Is (Deep) Reinforcement Learning Barking Up The Wrong Tree


These are some notes that I jotted down quickly when watching Chris Atkeson’s guest lecture in CMU’s Deep RL class. See here(part 1, part 2) for the original video.

The big question

Are the things deep reinforcement learning are likely to provide anything like the kinds of things we have to do to make the robots we work with actually do tasks?

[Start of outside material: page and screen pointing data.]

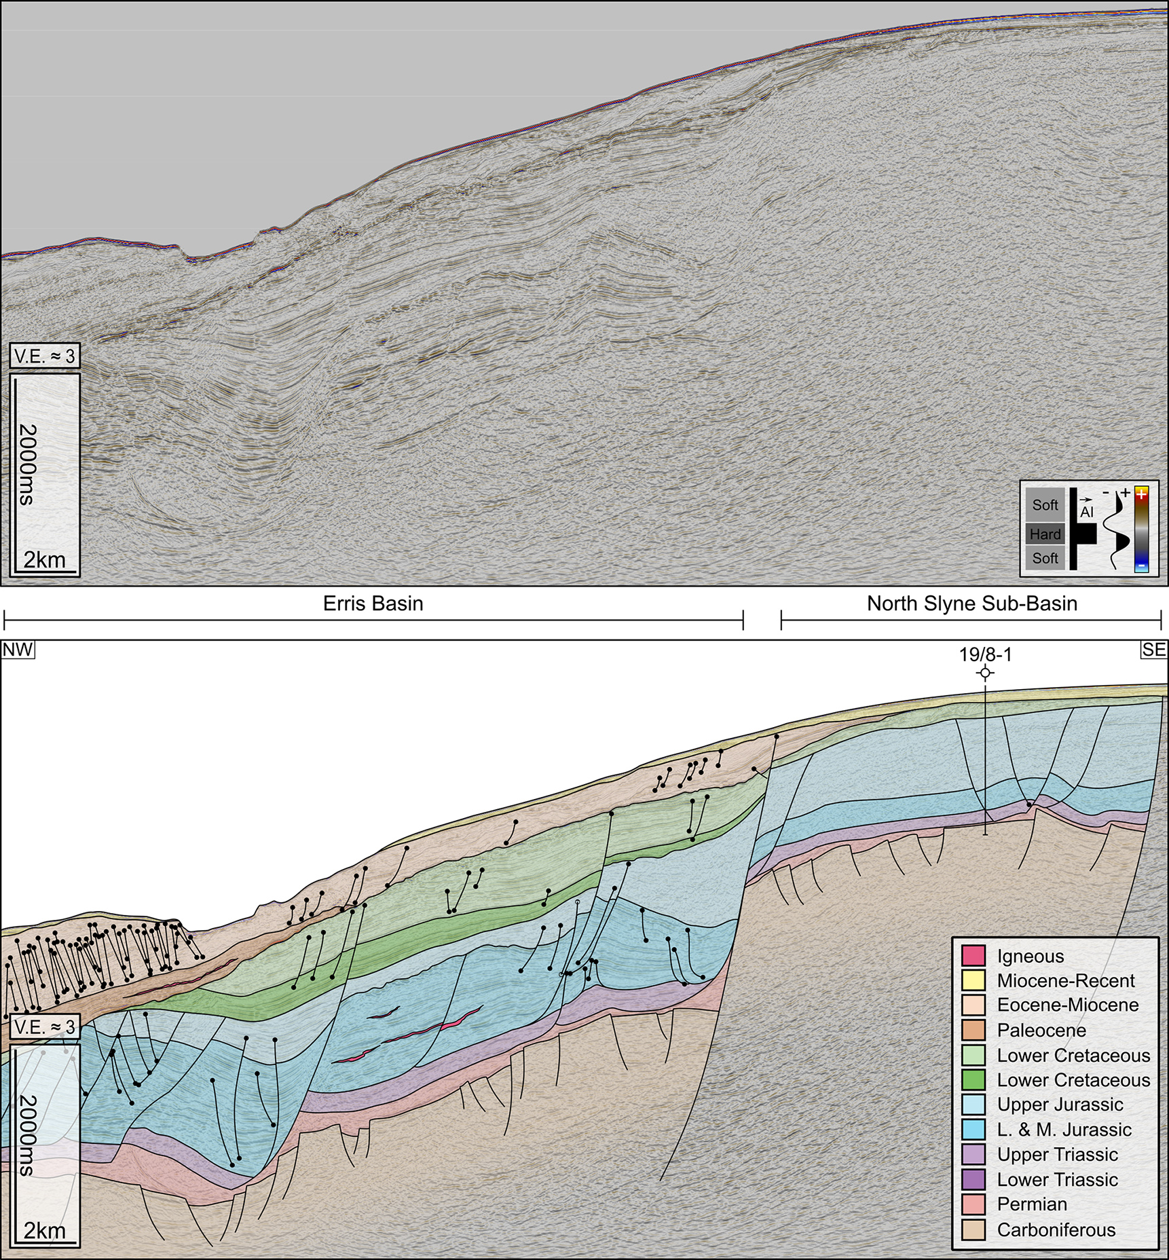Viewport: 1169px width, 1260px height.
Task: Click the 19/8-1 well symbol
Action: (x=985, y=673)
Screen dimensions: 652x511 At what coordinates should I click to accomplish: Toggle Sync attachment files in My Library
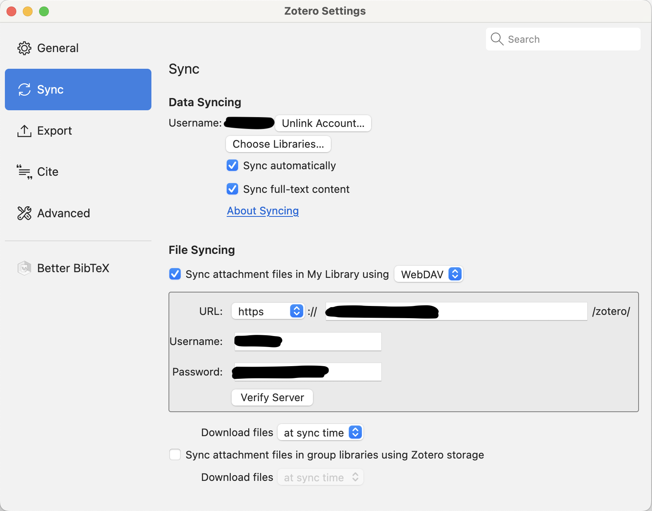click(175, 274)
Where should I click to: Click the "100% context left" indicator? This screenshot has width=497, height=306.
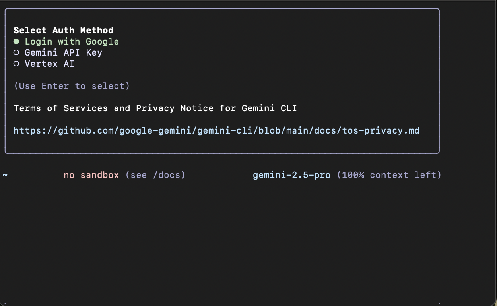(x=388, y=175)
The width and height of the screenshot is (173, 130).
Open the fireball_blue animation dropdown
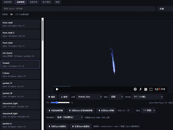[x=89, y=97]

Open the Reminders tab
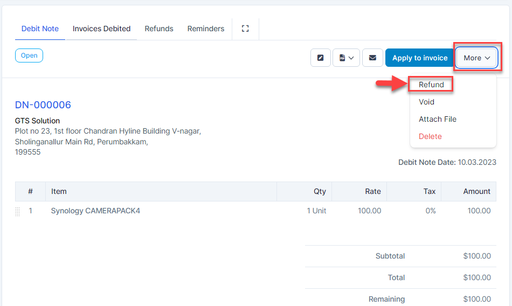tap(206, 29)

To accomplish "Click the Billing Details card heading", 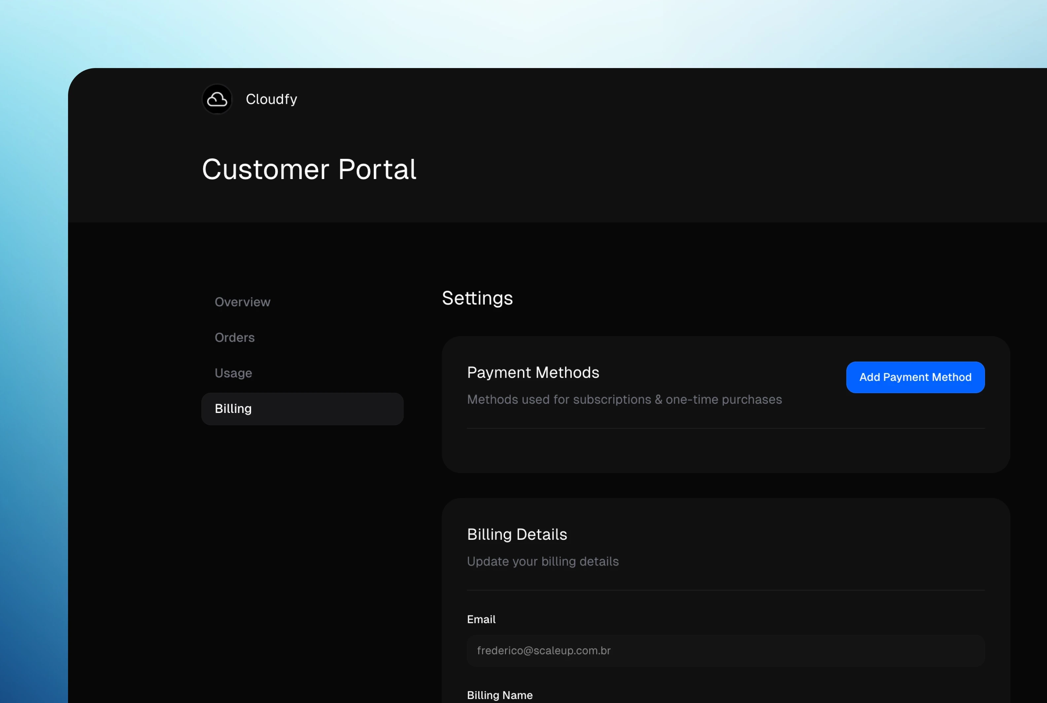I will pyautogui.click(x=517, y=534).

  • Deep RL seems to be about representing complexity
  • Atkeson’s Ideology: Learning = Optimization
    • I need to think more about the tradeoffs between function approximation (learning, optimal control, etc) and control synthesis based on geometry, dynamics, and experimentation
  • Behaviors learned on one robot don’t necessarily work on identical robots
    • This suggest that model-based approaches aren’t enough
  • Hierarchical layers of control for DARPA Robotics challenge
    • Level 1: Use A* to solves the foot placement problem
    • Level 2: Use trajectory optimization to plan a path for the COM
    • Level 3: RHC
    • Level 4: Full body control
    • Notice that simpler models are used to plan further into the future
  • The quest for the perfect model is doomed
    • Controlling Atlas is hard because it’s actually very difficult to locate the center of mass within 2cm.
    • Structures bend
    • Joints have backlash and sometimes they have play
    • Essentially things deform
  • Why not learn a model??
    • COM changes drastically for humans running
    • It’s hard or near impossible to completely model the human body in terms of positions, velocities, angular velocities, and torques
  • How do you tell your optimizer that you are unsure about your model?
    • Atkeson likes policy gradient for learning policies
    • Learning a parameterized policy rather than optimizing a single trajectory
    • My question: Why is random search a good strategy?
    • How do learn controllers and not overfit the model
    • Adding noise isn’t the right way to train a model because the error due to noise doesn’t propagate.
      • Is this due to noise being random? Random noise is not correlated.
    • If you mis-estimate the mass or there’s a delay, then the errors will correlate over time
  • How to find the easy way for robots to do things
    • For example, use hands to balance
    • A large part of human learning is from demonstration
    • LFD works well if the teacher and student have the same shape and kinematic structure
    • Cooking challenge
      • This will force robots to learn generalizable skills
    • Many things are easy to do with robots if state estimation is easy
      • Pixels to torques might be hard because we haven’t fully solved computer vision yet


What is a low-pass filter? What is bandwidth? Is this how we model actuators?